Lancini si chiede che adulti diventeranno questi “enfant prodige” esposti fin da piccoli al giudizio del pubblico. “Difficile dirlo con certezza,” ammette, paragonando l’esposizione mediatica odierna a quella, artistico-sportiva, di qualche decennio fa. “Pensiamo allo Zecchino d’Oro o ai giovani atleti.

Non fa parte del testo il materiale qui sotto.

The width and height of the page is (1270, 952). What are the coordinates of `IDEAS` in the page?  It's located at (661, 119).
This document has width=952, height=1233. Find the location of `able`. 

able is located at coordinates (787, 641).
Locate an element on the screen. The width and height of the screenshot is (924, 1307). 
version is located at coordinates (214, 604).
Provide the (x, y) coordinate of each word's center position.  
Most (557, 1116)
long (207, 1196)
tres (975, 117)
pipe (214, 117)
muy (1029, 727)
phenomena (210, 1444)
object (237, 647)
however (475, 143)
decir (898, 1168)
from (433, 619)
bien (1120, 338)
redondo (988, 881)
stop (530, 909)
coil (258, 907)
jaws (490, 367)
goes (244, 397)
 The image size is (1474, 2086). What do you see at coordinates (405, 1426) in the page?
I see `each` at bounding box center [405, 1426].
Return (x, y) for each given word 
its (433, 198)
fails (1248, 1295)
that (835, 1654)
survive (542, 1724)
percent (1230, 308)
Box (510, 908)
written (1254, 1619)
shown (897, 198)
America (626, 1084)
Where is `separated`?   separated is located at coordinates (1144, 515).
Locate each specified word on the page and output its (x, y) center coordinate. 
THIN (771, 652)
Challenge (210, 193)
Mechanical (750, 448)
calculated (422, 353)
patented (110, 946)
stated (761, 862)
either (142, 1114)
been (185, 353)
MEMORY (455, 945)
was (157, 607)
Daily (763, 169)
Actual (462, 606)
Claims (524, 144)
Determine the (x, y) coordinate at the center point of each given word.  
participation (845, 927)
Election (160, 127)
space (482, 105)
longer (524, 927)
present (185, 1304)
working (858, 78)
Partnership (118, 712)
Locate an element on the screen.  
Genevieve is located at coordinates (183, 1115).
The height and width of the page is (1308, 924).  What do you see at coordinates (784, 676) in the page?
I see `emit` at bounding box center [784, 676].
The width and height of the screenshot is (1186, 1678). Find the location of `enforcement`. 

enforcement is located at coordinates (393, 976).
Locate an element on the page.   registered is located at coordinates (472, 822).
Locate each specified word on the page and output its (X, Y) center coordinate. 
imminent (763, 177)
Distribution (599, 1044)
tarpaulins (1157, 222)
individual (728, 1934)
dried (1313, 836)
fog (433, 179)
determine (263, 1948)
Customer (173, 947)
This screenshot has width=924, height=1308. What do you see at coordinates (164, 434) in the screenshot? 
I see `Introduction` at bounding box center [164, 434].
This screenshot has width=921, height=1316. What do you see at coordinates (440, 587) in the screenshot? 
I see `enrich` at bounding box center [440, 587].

Il successo precoce può avere effetti positivi sull’autostima, ma il rischio di delusione in caso di fallimento è altissimo.”
Lancini sottolinea anche l’aspetto economico: molti baby influencer guadagnano cifre considerevoli, spesso superiori a quelle dei genitori, creando uno squilibrio nel rapporto educativo. “La soluzione potrebbe essere il vincolo sui compensi, congelati fino alla maggiore età,” suggerisce.
La vera sfida, conclude lo psicologo, consiste nel riportare gli adulti al centro del processo educativo. “Se vogliamo tutelare i minori, dobbiamo cambiare il nostro approccio. Solo così potremo aiutarli a vivere serenamente la dimensione digitale, senza trasformarli in prodotti da spremere per il nostro bisogno di visibilità.”